Arda Öziri çabuk mu unutuldu?
Ölüm ağır bir yüktür insanın sırtında. Bir gün başına geleceğini bilirsin ama yine de elinden geldiğince iyi yaşamaya çalışırsın. Sanki hiç kaybetmeyeceksin ve kaybedilmeyeceksin gibi... Peki kaybedilenin yasını tutma süresi var mı? 40 gün, 40 ay, 40 yıl… Fark eder mi?
Bugünkü konumuz, 27 Mayıs'ta bir trafik kazasında yitirdiğimiz Arda Öziri’nin, 6 yıllık sevgilisi Vildan Örnek'in düzenlediği doğum günü partisi... Parti yapılan gün, hikayenin ana fikrinden daha da ilginç: Tam da Arda Öziri’nin vefatının kırkıncı günü...
Bizim inançlarımıza göre 40, mevlidin okutulduğu gündür. Ailesi ve sevenleri tarafından okutulmuş anladığım kadarıyla... Ancak 6 yıllık hayat arkadaşı, aynı gün kendisi için dansözlü bir doğum günü partisi yapmayı tercih etmiş. Oysa ki sosyal medyada, "Eşim, dostum, arkadaşım, sırdaşım, ne çok şey oldun hayatımda!" kelimeleriyle paylaşmıştı acısını.
Hangisi gerçek?
Dile kolay; 6 yıl süren bir ilişkiden söz ediyoruz… Bu süre zarfında insan birbirinin ne çok şeyi olabilir gerçekten.

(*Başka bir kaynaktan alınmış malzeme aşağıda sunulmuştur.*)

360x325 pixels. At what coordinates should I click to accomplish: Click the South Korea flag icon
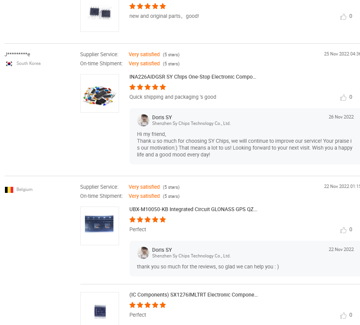(9, 64)
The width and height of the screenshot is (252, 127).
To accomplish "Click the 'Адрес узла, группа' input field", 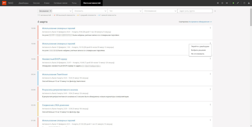I will click(x=195, y=11).
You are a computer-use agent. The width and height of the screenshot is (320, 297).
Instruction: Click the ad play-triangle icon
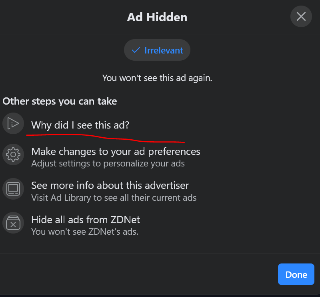click(x=13, y=123)
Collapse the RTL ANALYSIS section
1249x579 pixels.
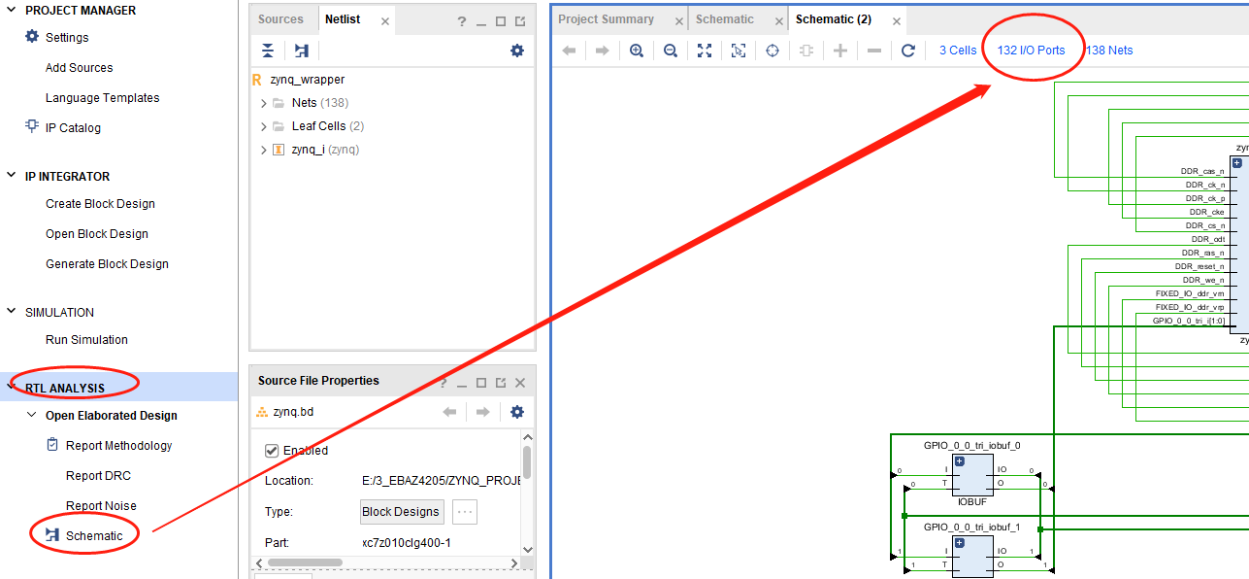[x=11, y=388]
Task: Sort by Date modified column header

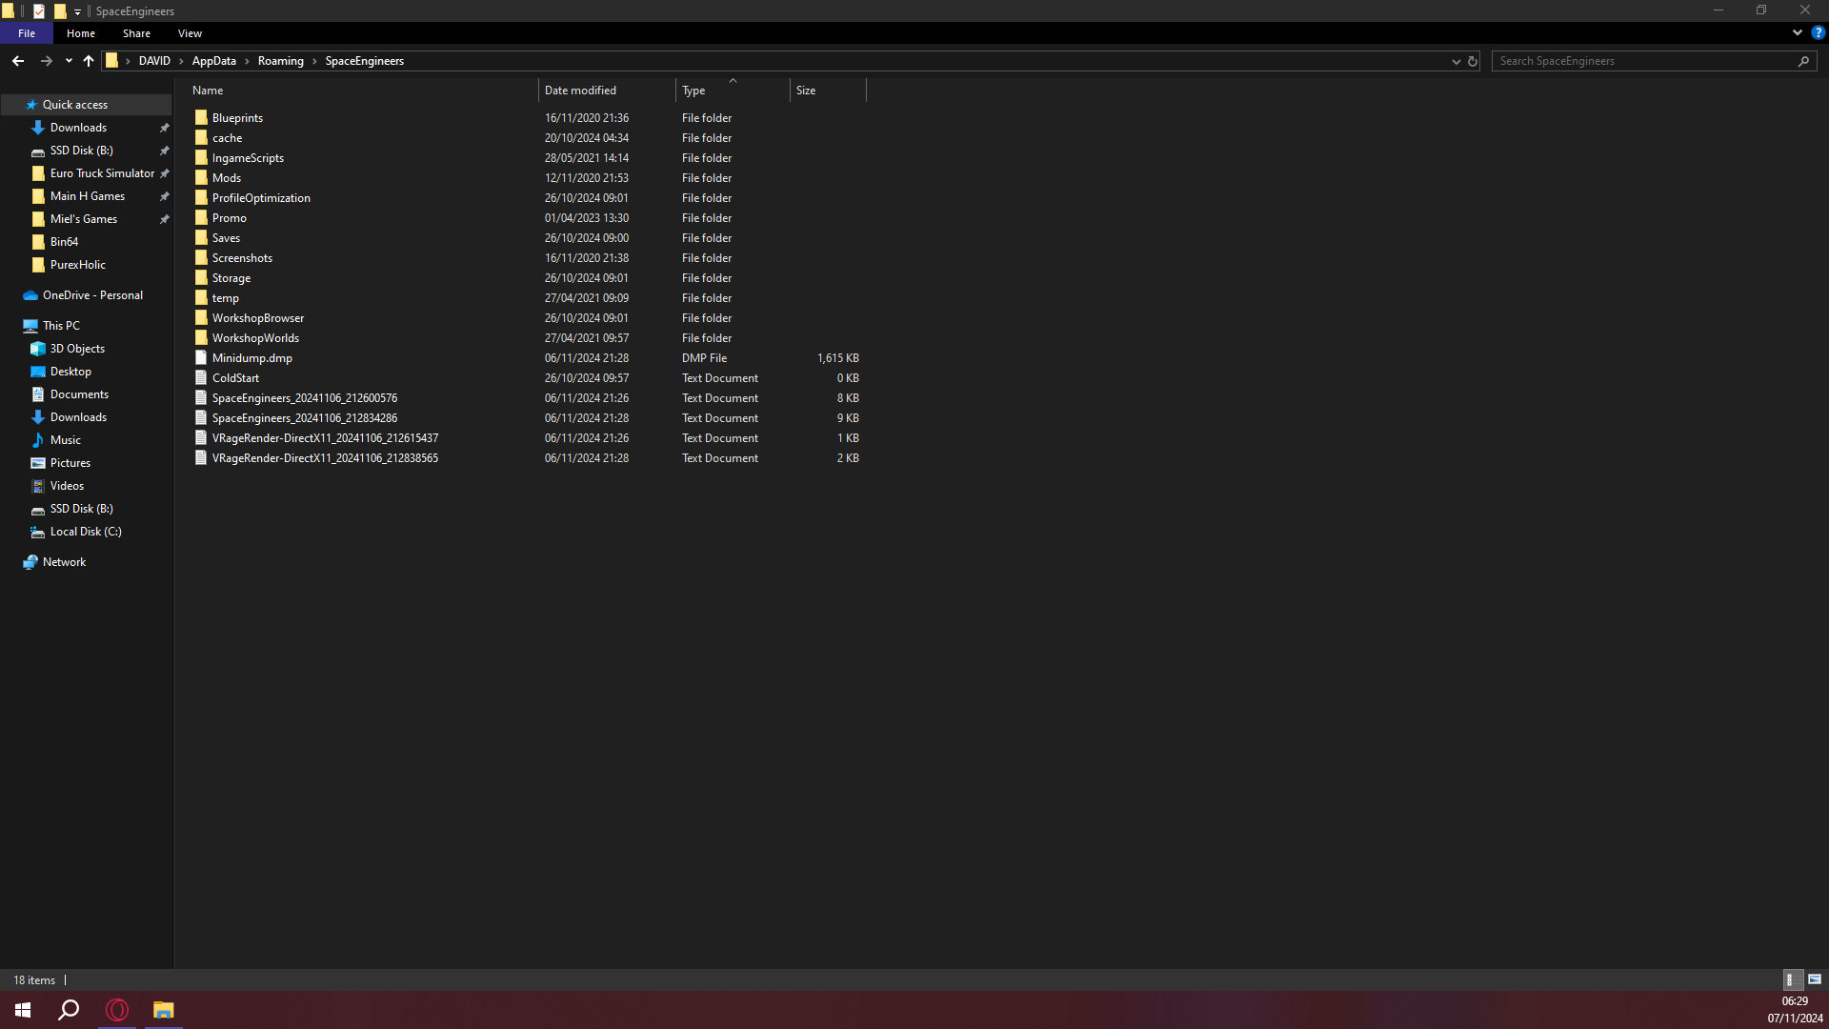Action: coord(580,91)
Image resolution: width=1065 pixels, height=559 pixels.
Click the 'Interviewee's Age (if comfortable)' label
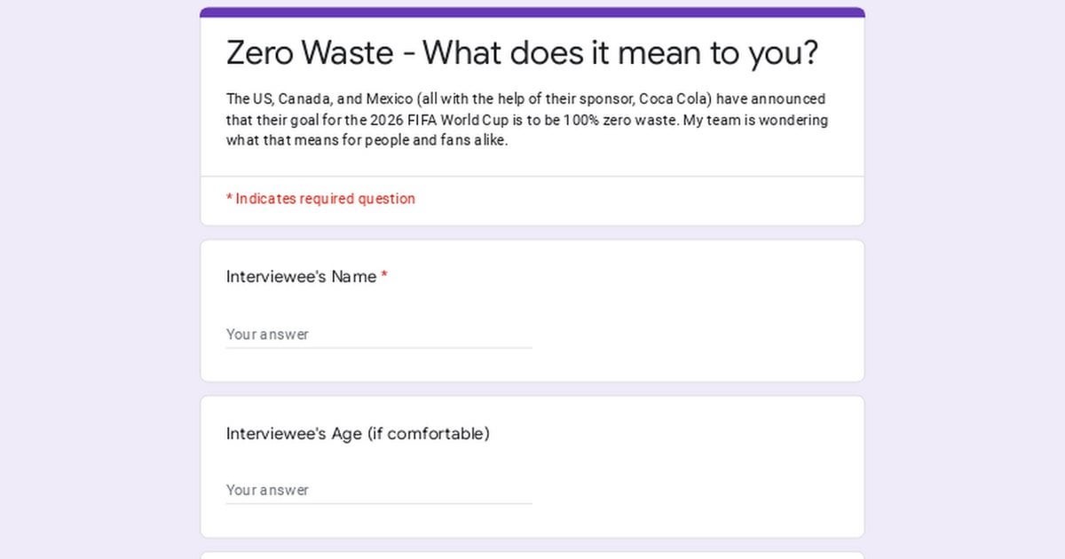click(x=357, y=434)
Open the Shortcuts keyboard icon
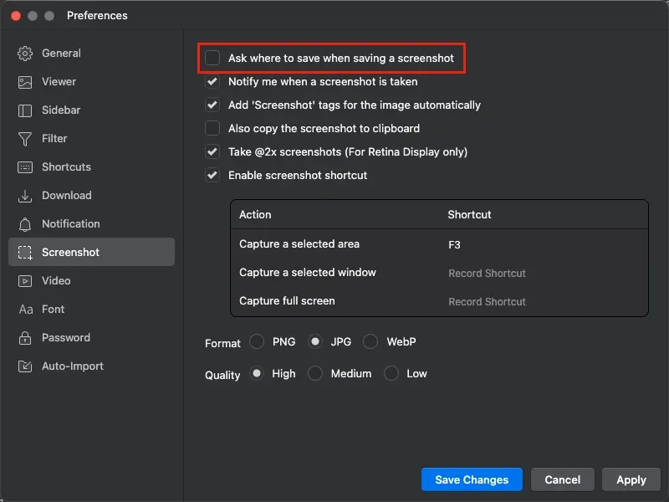This screenshot has height=502, width=669. pos(25,167)
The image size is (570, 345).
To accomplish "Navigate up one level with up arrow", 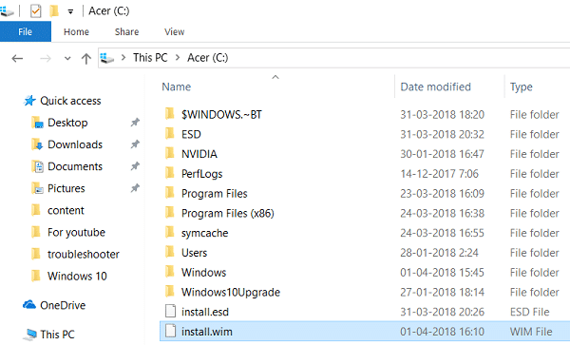I will pyautogui.click(x=86, y=58).
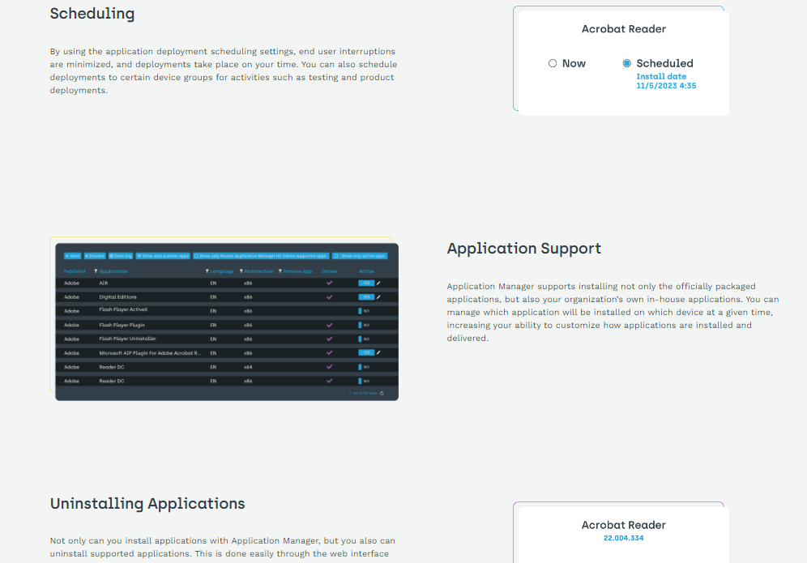Image resolution: width=807 pixels, height=563 pixels.
Task: Enable Show also preview apps
Action: (163, 254)
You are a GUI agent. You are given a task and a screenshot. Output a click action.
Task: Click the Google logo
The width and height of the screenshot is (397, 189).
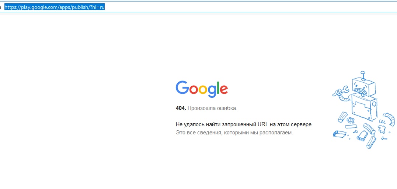pos(202,89)
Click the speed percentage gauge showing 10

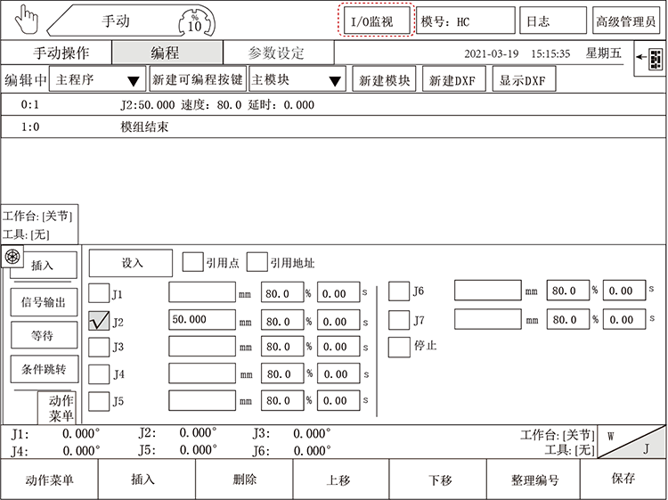tap(194, 20)
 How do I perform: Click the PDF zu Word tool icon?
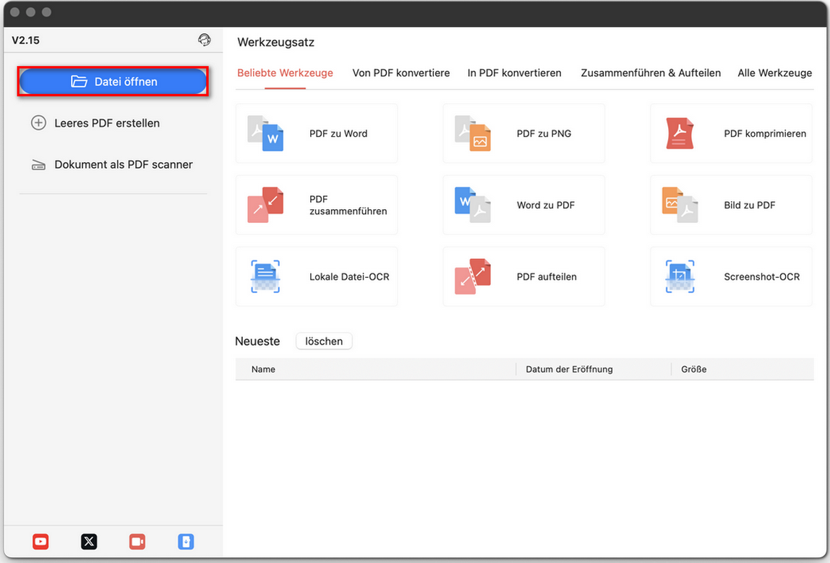coord(265,133)
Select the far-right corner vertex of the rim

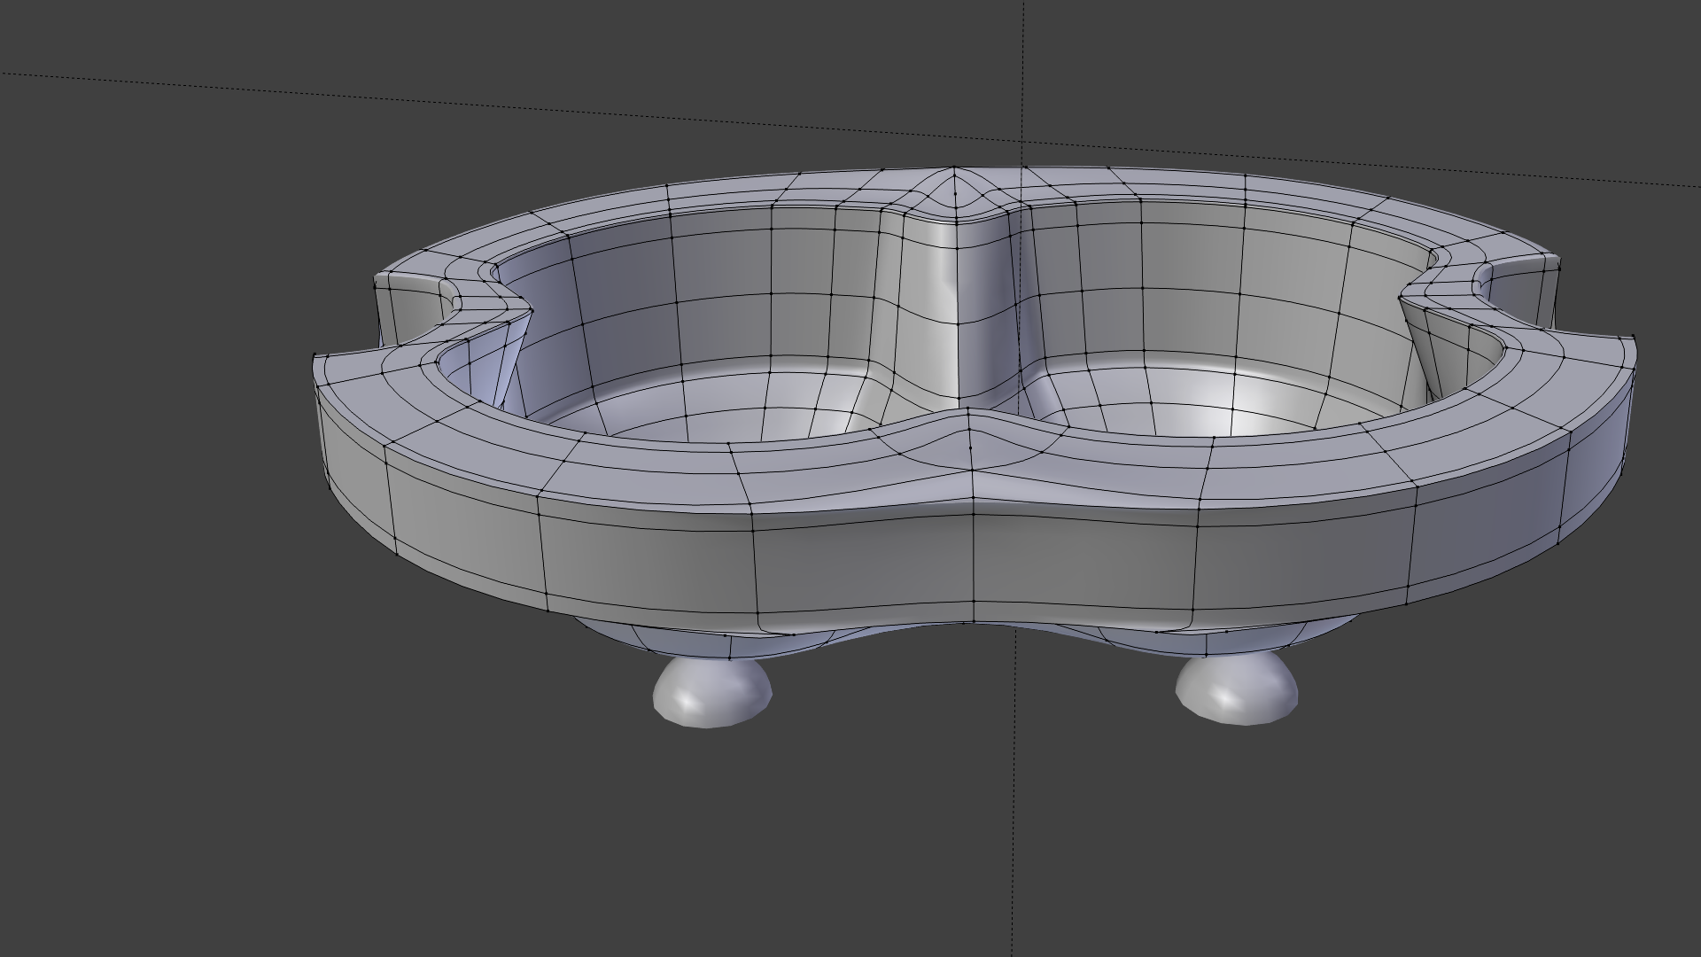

Birbirine veda etmek istemeden, ama hayata veda edileceği bilinmeden yaşanır ilişkiler. Gece, gündüz, mutlu, karamsar, komik ya da hüzünlü bir sürü an... Sonra biri ebediyen veda eder... Sadece size değil; emek verdiği hayatına, daha iyisi olsun diye çabaladığı yaşama da... Bekliyor muyduk peki bu sonu? Kimse sonunu bekleyerek yaşamaz ki. Sonsuzdur insanın gözünde hayat, umut doludur.
Ölüm ağır bir yüktür insanın sırtında. Bir gün başına geleceğini bilirsin ama yine de elinden geldiğince iyi yaşamaya çalışırsın. Sanki hiç kaybetmeyeceksin ve kaybedilmeyeceksin gibi...
Peki kaybedilenin yasını tutma süresi var mı? 40 gün, 40 ay, 40 yıl… Fark eder mi? Bir sürü yaşanmışlıklar gitmedi mi zaten kaybedilenle? Rakamlara sığar mı kaybetmenin acısı? Kaybettiğinin acısını bir ömür taşırsın, kalbinde, omuzlarında... Bunun adı birinci gerçek!
Hayata karışmadan önce biraz süre tanımalıyız acımıza
İkinci bir gerçek de şu: İnsanoğlu çiğ süt emmiş! Gidenin ardından yas tutarken, teselliler başlar eş dosttan. "Ölenle ölünmüyor kardeşim!" derler. Doğru; hepimizin kayıpları var. Hayat devam edecek etmesine ama... Bu kadar da çabuk kutlamalar, alemler yapılmaz ki! Kaybetme acısının süresi yok, çünkü acı yok olmaz. Anılar var geride, beraber kutlanan geçmiş doğum günleri var. Sosyal medyada paylaşılan "Ne çok şey oldun hayatımda" cümleleri var... Nereye gitti onca fotoğraf, onca söz?
Unutmak kişiye has bir özellik değil aslında. İnsanoğlunun yapısında var. Ama hayata karışmadan önce biraz süre tanımalıyız acımıza. Tabii ki kaldığımız yerden devam edeceğiz. Tabii ki hepimizin hayatı çok değerli. Ama unutmayalım ki, unutulmayalım!